### SELECTED TEXT
Last Sunday, Arizona Senator John McCain urged President Obama to send Secretary of State John Kerry to Israel to prevent the conflict there from “spiraling out of control.” J Street, which actively promotes negotiations between Israelis and Palestinians, has called on Kerry to issue a blueprint for a two-state solution. But Kerry is in China for a “strategic and economic dialogue,” and State Department officials insist that it is up to Israelis and Palestinians to resume negotiations. Asked about the idea of the United States putting out its own plan, one official, speaking on background, said, “There are no good historical examples of this working.”
Is the United States reneging on its global responsibilities? American diplomacy could probably contribute to a ceasefire in Gaza between the Israeli government and Hamas, neither of which appear enthusiastic about continued escalation there, but as the earlier failure of negotiations over Palestinian statehood showed, even the most energetic American efforts are unlikely to end the Israeli occupation of the West Bank and the cycle of violence between the Israelis and Palestinians. The United States would have to go from proposing a framework to the parties to imposing one—and even if an American administration could overcome the domestic opposition to do that, it still might not hold.
A Timeline of the Current Conflict
The current conflict, like many of the previous ones, has consisted of a series of responses and counter-responses. The question of who provoked whom is itself part of the conflict. Here is the timeline, as best as I can tell. Negotiations over a Palestinian state ended on April first, when Mahmoud Abbas, in response to the Israeli refusal to release, as promised, 104 Palestinian prisoners, and to the announcement of 700 new apartments in East Jerusalem, declared that the Palestinian Authority would apply for membership in 15 United Nations organizations.
On April 23, Abbas’s Fatah Party and Hamas announced their intention to form a unity government composed of technocrats rather than party officials. Israeli Prime Minister Benjamin Netanyahu reacted angrily, breaking off the negotiations that had already collapsed, but blaming Abbas for their breakdown, and seeking to punish the Palestinian Authority for the move. After the Unity government was assembled on June 1, and sworn in, the Israeli government announced plans for 3,300 new housing units in the West Bank.

### SET TASK 1
Echo everything in the listing from the line containing "Open the Writer's hijab avatar picture" down to the line containing "coord(787,43)", reproducing those lines exactly.

### MATERIAL FOR THE TASK

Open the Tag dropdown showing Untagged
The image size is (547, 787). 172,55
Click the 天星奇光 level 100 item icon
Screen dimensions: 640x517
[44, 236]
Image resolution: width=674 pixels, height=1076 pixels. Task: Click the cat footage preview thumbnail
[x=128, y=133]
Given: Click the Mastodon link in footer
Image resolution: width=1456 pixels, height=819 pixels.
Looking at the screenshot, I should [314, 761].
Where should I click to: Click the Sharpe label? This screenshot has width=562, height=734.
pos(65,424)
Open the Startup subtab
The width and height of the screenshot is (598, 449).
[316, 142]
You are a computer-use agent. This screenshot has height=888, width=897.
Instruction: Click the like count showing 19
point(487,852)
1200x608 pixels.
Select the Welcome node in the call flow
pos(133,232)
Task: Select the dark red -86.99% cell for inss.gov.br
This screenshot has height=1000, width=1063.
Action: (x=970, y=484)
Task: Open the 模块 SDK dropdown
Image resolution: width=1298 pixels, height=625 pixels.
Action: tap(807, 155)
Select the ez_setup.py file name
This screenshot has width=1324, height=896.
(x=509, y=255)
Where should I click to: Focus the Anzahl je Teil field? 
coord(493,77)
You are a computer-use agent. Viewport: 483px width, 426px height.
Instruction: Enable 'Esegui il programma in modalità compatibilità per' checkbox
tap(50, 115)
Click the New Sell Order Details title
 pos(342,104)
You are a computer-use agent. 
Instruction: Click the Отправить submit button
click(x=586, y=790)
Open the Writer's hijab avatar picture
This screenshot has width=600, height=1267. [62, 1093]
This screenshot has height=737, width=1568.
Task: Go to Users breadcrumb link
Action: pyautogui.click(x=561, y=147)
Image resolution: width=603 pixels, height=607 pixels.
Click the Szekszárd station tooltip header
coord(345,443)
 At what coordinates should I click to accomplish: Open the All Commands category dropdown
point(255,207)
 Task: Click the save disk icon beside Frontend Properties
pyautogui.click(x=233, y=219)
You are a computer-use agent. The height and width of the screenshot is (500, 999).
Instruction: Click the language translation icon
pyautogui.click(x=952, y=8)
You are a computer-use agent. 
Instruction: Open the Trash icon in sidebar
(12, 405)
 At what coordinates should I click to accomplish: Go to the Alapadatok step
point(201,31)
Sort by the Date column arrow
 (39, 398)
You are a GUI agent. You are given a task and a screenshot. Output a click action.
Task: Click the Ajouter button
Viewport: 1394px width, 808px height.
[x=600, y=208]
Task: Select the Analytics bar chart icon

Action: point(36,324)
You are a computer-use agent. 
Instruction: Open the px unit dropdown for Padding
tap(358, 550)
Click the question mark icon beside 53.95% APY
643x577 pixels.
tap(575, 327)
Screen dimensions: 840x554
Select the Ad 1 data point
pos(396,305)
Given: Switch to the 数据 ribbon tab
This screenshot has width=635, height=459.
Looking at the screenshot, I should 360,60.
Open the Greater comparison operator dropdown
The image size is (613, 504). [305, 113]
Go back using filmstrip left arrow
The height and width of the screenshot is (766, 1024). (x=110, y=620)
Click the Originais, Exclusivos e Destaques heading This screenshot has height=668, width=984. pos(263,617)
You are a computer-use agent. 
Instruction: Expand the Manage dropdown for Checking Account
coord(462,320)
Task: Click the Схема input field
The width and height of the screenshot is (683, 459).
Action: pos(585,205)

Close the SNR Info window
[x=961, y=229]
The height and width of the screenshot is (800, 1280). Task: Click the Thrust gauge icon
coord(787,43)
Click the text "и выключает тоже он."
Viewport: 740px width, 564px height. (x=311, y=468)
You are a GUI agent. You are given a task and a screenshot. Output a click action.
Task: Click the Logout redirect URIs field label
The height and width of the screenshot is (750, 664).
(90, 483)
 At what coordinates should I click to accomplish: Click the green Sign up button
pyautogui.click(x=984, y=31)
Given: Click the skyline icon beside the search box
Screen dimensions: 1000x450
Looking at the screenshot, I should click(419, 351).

### SET TASK 2
Duplicate the text on the Israeli-Palestinian conflict word for word, everything from "Is the United" down to "might not hold.".

### OUTPUT 1
Open the Writer's hijab avatar picture
This screenshot has width=600, height=1267. [62, 1093]
This screenshot has height=737, width=1568.
Task: Go to Users breadcrumb link
Action: pyautogui.click(x=561, y=147)
Image resolution: width=603 pixels, height=607 pixels.
Click the Szekszárd station tooltip header
coord(345,443)
 At what coordinates should I click to accomplish: Open the All Commands category dropdown
point(255,207)
 Task: Click the save disk icon beside Frontend Properties
pyautogui.click(x=233, y=219)
You are a computer-use agent. The height and width of the screenshot is (500, 999).
Instruction: Click the language translation icon
pyautogui.click(x=952, y=8)
You are a computer-use agent. 
Instruction: Open the Trash icon in sidebar
(12, 405)
 At what coordinates should I click to accomplish: Go to the Alapadatok step
point(201,31)
Sort by the Date column arrow
 (39, 398)
You are a GUI agent. You are given a task and a screenshot. Output a click action.
Task: Click the Ajouter button
Viewport: 1394px width, 808px height.
[x=600, y=208]
Task: Select the Analytics bar chart icon

Action: point(36,324)
You are a computer-use agent. 
Instruction: Open the px unit dropdown for Padding
tap(358, 550)
Click the question mark icon beside 53.95% APY
643x577 pixels.
tap(575, 327)
Screen dimensions: 840x554
Select the Ad 1 data point
pos(396,305)
Given: Switch to the 数据 ribbon tab
This screenshot has width=635, height=459.
Looking at the screenshot, I should 360,60.
Open the Greater comparison operator dropdown
The image size is (613, 504). [305, 113]
Go back using filmstrip left arrow
The height and width of the screenshot is (766, 1024). (x=110, y=620)
Click the Originais, Exclusivos e Destaques heading This screenshot has height=668, width=984. pos(263,617)
You are a computer-use agent. 
Instruction: Expand the Manage dropdown for Checking Account
coord(462,320)
Task: Click the Схема input field
The width and height of the screenshot is (683, 459).
Action: pos(585,205)

Close the SNR Info window
[x=961, y=229]
The height and width of the screenshot is (800, 1280). Task: Click the Thrust gauge icon
coord(787,43)

### OUTPUT 2
Is the United States reneging on its global responsibilities? American diplomacy could probably contribute to a ceasefire in Gaza between the Israeli government and Hamas, neither of which appear enthusiastic about continued escalation there, but as the earlier failure of negotiations over Palestinian statehood showed, even the most energetic American efforts are unlikely to end the Israeli occupation of the West Bank and the cycle of violence between the Israelis and Palestinians. The United States would have to go from proposing a framework to the parties to imposing one—and even if an American administration could overcome the domestic opposition to do that, it still might not hold.